Kernel Watch
Jon Masters summarises the latest happenings in the Linux kernel, so that you don’t have to.
“Linux has historically not had a scalable means to monitor for changes on a large filesystem.”
Linus Torvalds announced the release of the 5.1 Linux kernel, noting that he had been “waffling” about the timing but in the end, nothing that came up had been big enough to cause a delay. The 5.1 kernel includes many new features, among them support for using persistent memory as RAM (rather than just as a backing for storage devices), a more scalable way to track changes to large filesytems, and comes close to completing the ‘Y2038’ preparation.
With the release of 5.1 came the opening of the merge window (period of time during which disruptive changes are allowed into the kernel) for what will become 5.2 in another couple of months. Linus had noted in his 5.1 mail that his eldest daughter was graduating college right in the middle of the 5.2 merge and that he would “be effectively offline for a few days there”, but he hoped not to have to extend the merge window. Instead, he cranked through thousands of patches even faster than usual. Many new features are scheduled for 5.2, ranging from performance optimizations to the BPF verifier, to a new ‘caseinsensitive’ option for the ext4 filesystem (similar to Windows FAT32).
Super block root watch
Linux has historically not had a scalable means to monitor for changes on a large filesystem. Software wishing to watch for the creation of new files and directories would have to set up recursive ‘inotify’ watches for each part of the filesystem, resulting in very poor scalability. ‘Super block root watch’ aims to solve this by adding a means to monitor for new filesystem events at the ‘superblock’ level. The superblock is the very top level of any filesystem, thus implementing monitoring at this level allows for software to use a single API call to get all events.
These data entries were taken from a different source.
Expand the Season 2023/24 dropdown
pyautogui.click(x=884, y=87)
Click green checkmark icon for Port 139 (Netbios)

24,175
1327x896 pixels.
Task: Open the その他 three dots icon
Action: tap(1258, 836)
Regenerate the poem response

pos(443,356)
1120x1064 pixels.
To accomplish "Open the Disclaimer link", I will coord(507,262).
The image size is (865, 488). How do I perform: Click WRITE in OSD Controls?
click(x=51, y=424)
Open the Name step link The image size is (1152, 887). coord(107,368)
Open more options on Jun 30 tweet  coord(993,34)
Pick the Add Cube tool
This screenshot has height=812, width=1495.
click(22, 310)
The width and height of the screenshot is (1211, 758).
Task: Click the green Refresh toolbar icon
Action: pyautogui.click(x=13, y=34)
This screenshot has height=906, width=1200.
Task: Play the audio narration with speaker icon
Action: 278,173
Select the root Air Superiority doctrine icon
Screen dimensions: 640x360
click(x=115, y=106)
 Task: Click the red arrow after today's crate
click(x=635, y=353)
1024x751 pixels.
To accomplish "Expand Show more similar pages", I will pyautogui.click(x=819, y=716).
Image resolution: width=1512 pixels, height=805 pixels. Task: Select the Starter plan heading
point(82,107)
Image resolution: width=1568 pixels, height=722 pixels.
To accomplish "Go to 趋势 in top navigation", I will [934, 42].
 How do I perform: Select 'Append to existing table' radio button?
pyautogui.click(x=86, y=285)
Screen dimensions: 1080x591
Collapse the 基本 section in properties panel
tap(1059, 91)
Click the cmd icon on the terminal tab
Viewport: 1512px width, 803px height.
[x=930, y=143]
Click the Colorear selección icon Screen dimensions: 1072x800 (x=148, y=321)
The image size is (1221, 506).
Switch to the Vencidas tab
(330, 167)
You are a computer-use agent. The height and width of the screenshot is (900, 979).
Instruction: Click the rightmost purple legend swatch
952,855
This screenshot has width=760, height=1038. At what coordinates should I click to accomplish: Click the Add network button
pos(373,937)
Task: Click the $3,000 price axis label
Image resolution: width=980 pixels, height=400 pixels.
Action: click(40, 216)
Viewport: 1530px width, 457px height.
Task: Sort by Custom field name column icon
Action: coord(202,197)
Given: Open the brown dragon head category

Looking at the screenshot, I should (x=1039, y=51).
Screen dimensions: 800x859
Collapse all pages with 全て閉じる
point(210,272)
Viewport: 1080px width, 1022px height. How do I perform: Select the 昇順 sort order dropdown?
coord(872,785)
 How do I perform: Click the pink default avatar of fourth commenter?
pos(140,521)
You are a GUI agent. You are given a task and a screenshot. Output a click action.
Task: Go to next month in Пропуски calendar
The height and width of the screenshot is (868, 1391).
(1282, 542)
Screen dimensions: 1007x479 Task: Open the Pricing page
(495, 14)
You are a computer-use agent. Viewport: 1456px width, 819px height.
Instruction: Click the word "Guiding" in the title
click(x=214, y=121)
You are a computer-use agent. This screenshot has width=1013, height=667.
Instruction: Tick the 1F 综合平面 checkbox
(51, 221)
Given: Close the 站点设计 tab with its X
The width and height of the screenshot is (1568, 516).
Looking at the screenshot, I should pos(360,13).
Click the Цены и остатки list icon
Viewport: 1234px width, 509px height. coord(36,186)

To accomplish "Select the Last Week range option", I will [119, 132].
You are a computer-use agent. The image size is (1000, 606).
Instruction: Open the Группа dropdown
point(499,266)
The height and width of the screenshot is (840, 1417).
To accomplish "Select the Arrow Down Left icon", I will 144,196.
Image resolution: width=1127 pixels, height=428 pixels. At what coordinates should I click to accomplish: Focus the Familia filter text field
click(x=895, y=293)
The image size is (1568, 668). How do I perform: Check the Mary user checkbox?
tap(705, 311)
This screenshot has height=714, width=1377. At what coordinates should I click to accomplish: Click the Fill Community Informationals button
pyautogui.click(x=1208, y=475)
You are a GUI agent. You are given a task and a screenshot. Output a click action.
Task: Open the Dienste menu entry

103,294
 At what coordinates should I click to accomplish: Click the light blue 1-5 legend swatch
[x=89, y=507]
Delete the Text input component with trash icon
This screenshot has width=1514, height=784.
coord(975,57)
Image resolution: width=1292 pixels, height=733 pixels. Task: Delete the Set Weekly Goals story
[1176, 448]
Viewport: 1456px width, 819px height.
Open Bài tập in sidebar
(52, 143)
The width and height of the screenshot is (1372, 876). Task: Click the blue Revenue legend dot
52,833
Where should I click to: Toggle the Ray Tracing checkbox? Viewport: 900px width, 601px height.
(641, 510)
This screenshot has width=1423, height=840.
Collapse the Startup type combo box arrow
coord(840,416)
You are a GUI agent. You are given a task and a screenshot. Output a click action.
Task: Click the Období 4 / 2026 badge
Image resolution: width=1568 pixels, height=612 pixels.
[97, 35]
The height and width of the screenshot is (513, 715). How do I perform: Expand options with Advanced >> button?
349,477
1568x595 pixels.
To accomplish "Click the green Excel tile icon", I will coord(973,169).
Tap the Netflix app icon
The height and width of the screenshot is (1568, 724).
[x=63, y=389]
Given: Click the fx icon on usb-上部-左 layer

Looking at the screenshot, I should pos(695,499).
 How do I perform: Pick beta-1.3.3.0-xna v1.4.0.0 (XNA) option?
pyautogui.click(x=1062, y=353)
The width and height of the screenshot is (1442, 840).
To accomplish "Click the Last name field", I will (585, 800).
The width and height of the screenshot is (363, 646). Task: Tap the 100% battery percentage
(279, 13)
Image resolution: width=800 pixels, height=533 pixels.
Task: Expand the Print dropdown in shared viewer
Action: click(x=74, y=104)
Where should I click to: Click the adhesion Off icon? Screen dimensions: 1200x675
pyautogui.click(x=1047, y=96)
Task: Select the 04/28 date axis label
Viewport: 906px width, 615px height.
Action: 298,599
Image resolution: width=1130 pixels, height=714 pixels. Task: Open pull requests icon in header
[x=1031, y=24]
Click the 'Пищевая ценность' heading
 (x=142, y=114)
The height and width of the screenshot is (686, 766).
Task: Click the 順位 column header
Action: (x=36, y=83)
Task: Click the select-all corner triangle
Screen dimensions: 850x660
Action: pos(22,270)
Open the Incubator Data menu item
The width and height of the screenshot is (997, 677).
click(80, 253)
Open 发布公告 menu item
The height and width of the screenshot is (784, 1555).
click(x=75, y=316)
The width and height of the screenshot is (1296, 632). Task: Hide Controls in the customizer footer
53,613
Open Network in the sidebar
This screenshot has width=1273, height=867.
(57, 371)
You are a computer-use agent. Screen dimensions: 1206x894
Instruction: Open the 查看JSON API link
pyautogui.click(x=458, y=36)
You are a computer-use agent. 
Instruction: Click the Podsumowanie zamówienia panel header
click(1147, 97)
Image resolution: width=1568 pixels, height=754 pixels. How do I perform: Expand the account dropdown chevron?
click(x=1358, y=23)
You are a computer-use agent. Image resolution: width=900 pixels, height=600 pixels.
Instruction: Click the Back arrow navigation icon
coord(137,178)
Previous work (in kernel 4.20) had added some of the initial plumbing. This is now completed in the latest kernel with the addition of fsnotify_dirent and fanotify_dirent APIS to report directory modification (create/delete/ rename of files and folders) events. This should mean that finally Linux will have an equivalent to the Windows USN Journal, or macos Fsevents. You will notice this even as a regular desktop user, with snappier updates of files in the Files viewer (nautilus) in future releases of Gnome and other desktops.